Input records
════════════════

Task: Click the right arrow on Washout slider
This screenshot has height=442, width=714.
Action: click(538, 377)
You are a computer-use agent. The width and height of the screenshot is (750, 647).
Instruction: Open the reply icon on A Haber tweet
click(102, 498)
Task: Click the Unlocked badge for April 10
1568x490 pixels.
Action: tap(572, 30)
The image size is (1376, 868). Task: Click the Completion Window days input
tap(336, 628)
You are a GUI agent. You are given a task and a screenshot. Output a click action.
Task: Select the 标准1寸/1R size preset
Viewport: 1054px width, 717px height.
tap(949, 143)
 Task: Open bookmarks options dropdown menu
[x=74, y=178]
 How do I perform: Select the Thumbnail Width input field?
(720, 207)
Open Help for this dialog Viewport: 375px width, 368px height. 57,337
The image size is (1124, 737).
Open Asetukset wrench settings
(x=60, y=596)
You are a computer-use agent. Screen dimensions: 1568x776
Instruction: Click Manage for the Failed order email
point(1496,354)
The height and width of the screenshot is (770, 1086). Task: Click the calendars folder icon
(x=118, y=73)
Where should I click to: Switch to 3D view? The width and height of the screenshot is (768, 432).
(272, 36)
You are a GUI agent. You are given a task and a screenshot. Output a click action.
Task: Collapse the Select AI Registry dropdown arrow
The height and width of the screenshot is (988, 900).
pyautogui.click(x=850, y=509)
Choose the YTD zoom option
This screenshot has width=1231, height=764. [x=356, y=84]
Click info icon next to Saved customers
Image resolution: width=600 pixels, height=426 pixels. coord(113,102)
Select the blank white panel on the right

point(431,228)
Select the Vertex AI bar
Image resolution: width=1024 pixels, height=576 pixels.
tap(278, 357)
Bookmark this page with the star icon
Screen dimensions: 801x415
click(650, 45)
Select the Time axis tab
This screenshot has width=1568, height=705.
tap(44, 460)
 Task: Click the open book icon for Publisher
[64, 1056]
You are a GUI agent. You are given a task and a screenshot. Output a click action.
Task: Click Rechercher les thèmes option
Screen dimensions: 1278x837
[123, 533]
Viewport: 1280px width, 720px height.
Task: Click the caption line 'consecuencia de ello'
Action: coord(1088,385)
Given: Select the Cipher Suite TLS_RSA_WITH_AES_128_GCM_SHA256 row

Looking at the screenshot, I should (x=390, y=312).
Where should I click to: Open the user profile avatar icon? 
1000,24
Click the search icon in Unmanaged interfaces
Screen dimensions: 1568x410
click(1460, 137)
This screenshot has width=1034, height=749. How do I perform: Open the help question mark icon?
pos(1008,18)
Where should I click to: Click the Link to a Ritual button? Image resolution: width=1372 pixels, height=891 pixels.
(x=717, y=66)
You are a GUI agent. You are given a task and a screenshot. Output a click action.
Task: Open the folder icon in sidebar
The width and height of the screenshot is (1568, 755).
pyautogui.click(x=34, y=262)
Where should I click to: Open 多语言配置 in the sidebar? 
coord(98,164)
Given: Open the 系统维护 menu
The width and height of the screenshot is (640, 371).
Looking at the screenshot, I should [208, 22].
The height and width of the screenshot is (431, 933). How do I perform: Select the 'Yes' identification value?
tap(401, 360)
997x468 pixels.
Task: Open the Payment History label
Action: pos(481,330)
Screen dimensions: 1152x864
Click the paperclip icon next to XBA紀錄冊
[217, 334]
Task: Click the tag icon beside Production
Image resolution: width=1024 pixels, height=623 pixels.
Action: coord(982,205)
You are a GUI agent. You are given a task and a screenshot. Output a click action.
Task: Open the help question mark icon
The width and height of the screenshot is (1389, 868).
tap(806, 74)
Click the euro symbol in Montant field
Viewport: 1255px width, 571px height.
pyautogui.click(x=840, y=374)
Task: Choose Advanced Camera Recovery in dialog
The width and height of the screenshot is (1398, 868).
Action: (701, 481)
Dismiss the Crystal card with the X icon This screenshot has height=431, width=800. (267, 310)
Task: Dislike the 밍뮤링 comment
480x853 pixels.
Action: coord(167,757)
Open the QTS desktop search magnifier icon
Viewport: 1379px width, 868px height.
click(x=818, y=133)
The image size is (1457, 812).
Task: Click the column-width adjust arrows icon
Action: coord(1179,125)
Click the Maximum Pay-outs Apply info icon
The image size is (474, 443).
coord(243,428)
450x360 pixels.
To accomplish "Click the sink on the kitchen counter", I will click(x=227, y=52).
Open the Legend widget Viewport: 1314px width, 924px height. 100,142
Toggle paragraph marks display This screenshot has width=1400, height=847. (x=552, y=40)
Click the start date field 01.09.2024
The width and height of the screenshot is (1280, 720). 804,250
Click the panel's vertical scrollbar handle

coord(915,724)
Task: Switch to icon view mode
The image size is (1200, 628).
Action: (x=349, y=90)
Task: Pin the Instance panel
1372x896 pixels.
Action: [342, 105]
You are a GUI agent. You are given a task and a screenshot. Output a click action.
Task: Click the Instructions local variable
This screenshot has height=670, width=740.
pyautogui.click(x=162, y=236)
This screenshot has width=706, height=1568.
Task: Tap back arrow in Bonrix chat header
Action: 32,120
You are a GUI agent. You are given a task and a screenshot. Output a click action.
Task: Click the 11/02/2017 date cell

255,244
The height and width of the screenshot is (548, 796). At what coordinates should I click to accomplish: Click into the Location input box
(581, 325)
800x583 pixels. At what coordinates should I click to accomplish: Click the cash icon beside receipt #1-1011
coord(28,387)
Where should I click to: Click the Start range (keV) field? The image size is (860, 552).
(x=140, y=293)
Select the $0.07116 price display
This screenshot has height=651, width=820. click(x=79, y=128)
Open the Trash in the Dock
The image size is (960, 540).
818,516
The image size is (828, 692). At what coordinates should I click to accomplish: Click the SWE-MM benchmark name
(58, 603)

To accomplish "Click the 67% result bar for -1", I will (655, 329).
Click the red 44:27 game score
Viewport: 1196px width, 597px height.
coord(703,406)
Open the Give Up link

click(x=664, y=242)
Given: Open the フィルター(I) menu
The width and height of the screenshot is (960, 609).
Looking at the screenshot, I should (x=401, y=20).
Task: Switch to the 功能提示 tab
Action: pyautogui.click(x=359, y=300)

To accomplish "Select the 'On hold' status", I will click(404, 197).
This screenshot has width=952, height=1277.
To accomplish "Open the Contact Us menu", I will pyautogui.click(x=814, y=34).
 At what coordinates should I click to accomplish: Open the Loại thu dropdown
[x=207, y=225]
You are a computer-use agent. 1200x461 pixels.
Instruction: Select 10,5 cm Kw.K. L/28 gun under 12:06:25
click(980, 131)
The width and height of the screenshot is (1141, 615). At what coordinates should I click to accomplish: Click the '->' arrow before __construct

════════════════

Required action
Word for word, reproduce all of the material shown above.

Answer box
Task: Click the right arrow on Washout slider
This screenshot has height=442, width=714.
Action: click(538, 377)
You are a computer-use agent. The width and height of the screenshot is (750, 647).
Instruction: Open the reply icon on A Haber tweet
click(102, 498)
Task: Click the Unlocked badge for April 10
1568x490 pixels.
Action: tap(572, 30)
The image size is (1376, 868). Task: Click the Completion Window days input
tap(336, 628)
You are a GUI agent. You are given a task and a screenshot. Output a click action.
Task: Select the 标准1寸/1R size preset
Viewport: 1054px width, 717px height.
tap(949, 143)
 Task: Open bookmarks options dropdown menu
[x=74, y=178]
 How do I perform: Select the Thumbnail Width input field?
(720, 207)
Open Help for this dialog Viewport: 375px width, 368px height. 57,337
The image size is (1124, 737).
Open Asetukset wrench settings
(x=60, y=596)
You are a computer-use agent. Screen dimensions: 1568x776
Instruction: Click Manage for the Failed order email
point(1496,354)
The height and width of the screenshot is (770, 1086). Task: Click the calendars folder icon
(x=118, y=73)
Where should I click to: Switch to 3D view? The width and height of the screenshot is (768, 432).
(272, 36)
You are a GUI agent. You are given a task and a screenshot. Output a click action.
Task: Collapse the Select AI Registry dropdown arrow
The height and width of the screenshot is (988, 900).
pyautogui.click(x=850, y=509)
Choose the YTD zoom option
This screenshot has width=1231, height=764. [x=356, y=84]
Click info icon next to Saved customers
Image resolution: width=600 pixels, height=426 pixels. coord(113,102)
Select the blank white panel on the right

point(431,228)
Select the Vertex AI bar
Image resolution: width=1024 pixels, height=576 pixels.
tap(278, 357)
Bookmark this page with the star icon
Screen dimensions: 801x415
click(650, 45)
Select the Time axis tab
This screenshot has width=1568, height=705.
tap(44, 460)
 Task: Click the open book icon for Publisher
[64, 1056]
You are a GUI agent. You are given a task and a screenshot. Output a click action.
Task: Click Rechercher les thèmes option
Screen dimensions: 1278x837
[123, 533]
Viewport: 1280px width, 720px height.
Task: Click the caption line 'consecuencia de ello'
Action: coord(1088,385)
Given: Select the Cipher Suite TLS_RSA_WITH_AES_128_GCM_SHA256 row

Looking at the screenshot, I should (x=390, y=312).
Where should I click to: Open the user profile avatar icon? 
1000,24
Click the search icon in Unmanaged interfaces
Screen dimensions: 1568x410
click(1460, 137)
This screenshot has width=1034, height=749. How do I perform: Open the help question mark icon?
pos(1008,18)
Where should I click to: Click the Link to a Ritual button? Image resolution: width=1372 pixels, height=891 pixels.
(x=717, y=66)
You are a GUI agent. You are given a task and a screenshot. Output a click action.
Task: Open the folder icon in sidebar
The width and height of the screenshot is (1568, 755).
pyautogui.click(x=34, y=262)
Where should I click to: Open 多语言配置 in the sidebar? 
coord(98,164)
Given: Open the 系统维护 menu
The width and height of the screenshot is (640, 371).
Looking at the screenshot, I should [208, 22].
The height and width of the screenshot is (431, 933). How do I perform: Select the 'Yes' identification value?
tap(401, 360)
997x468 pixels.
Task: Open the Payment History label
Action: pos(481,330)
Screen dimensions: 1152x864
Click the paperclip icon next to XBA紀錄冊
[217, 334]
Task: Click the tag icon beside Production
Image resolution: width=1024 pixels, height=623 pixels.
Action: coord(982,205)
You are a GUI agent. You are given a task and a screenshot. Output a click action.
Task: Open the help question mark icon
The width and height of the screenshot is (1389, 868).
tap(806, 74)
Click the euro symbol in Montant field
Viewport: 1255px width, 571px height.
pyautogui.click(x=840, y=374)
Task: Choose Advanced Camera Recovery in dialog
The width and height of the screenshot is (1398, 868).
Action: (701, 481)
Dismiss the Crystal card with the X icon This screenshot has height=431, width=800. (267, 310)
Task: Dislike the 밍뮤링 comment
480x853 pixels.
Action: coord(167,757)
Open the QTS desktop search magnifier icon
Viewport: 1379px width, 868px height.
click(x=818, y=133)
The image size is (1457, 812).
Task: Click the column-width adjust arrows icon
Action: coord(1179,125)
Click the Maximum Pay-outs Apply info icon
The image size is (474, 443).
coord(243,428)
450x360 pixels.
To accomplish "Click the sink on the kitchen counter", I will click(x=227, y=52).
Open the Legend widget Viewport: 1314px width, 924px height. 100,142
Toggle paragraph marks display This screenshot has width=1400, height=847. (x=552, y=40)
Click the start date field 01.09.2024
The width and height of the screenshot is (1280, 720). 804,250
Click the panel's vertical scrollbar handle

coord(915,724)
Task: Switch to icon view mode
The image size is (1200, 628).
Action: (x=349, y=90)
Task: Pin the Instance panel
1372x896 pixels.
Action: [342, 105]
You are a GUI agent. You are given a task and a screenshot. Output a click action.
Task: Click the Instructions local variable
This screenshot has height=670, width=740.
pyautogui.click(x=162, y=236)
This screenshot has width=706, height=1568.
Task: Tap back arrow in Bonrix chat header
Action: 32,120
You are a GUI agent. You are given a task and a screenshot. Output a click action.
Task: Click the 11/02/2017 date cell

255,244
The height and width of the screenshot is (548, 796). At what coordinates should I click to accomplish: Click into the Location input box
(581, 325)
800x583 pixels. At what coordinates should I click to accomplish: Click the cash icon beside receipt #1-1011
coord(28,387)
Where should I click to: Click the Start range (keV) field? The image size is (860, 552).
(x=140, y=293)
Select the $0.07116 price display
This screenshot has height=651, width=820. click(x=79, y=128)
Open the Trash in the Dock
The image size is (960, 540).
818,516
The image size is (828, 692). At what coordinates should I click to accomplish: Click the SWE-MM benchmark name
(58, 603)

To accomplish "Click the 67% result bar for -1", I will (655, 329).
Click the red 44:27 game score
Viewport: 1196px width, 597px height.
coord(703,406)
Open the Give Up link

click(x=664, y=242)
Given: Open the フィルター(I) menu
The width and height of the screenshot is (960, 609).
Looking at the screenshot, I should (x=401, y=20).
Task: Switch to the 功能提示 tab
Action: pyautogui.click(x=359, y=300)

To accomplish "Select the 'On hold' status", I will click(404, 197).
This screenshot has width=952, height=1277.
To accomplish "Open the Contact Us menu", I will pyautogui.click(x=814, y=34).
 At what coordinates should I click to accomplish: Open the Loại thu dropdown
[x=207, y=225]
You are a computer-use agent. 1200x461 pixels.
Instruction: Select 10,5 cm Kw.K. L/28 gun under 12:06:25
click(980, 131)
The width and height of the screenshot is (1141, 615). At what coordinates should I click to accomplish: Click the '->' arrow before __construct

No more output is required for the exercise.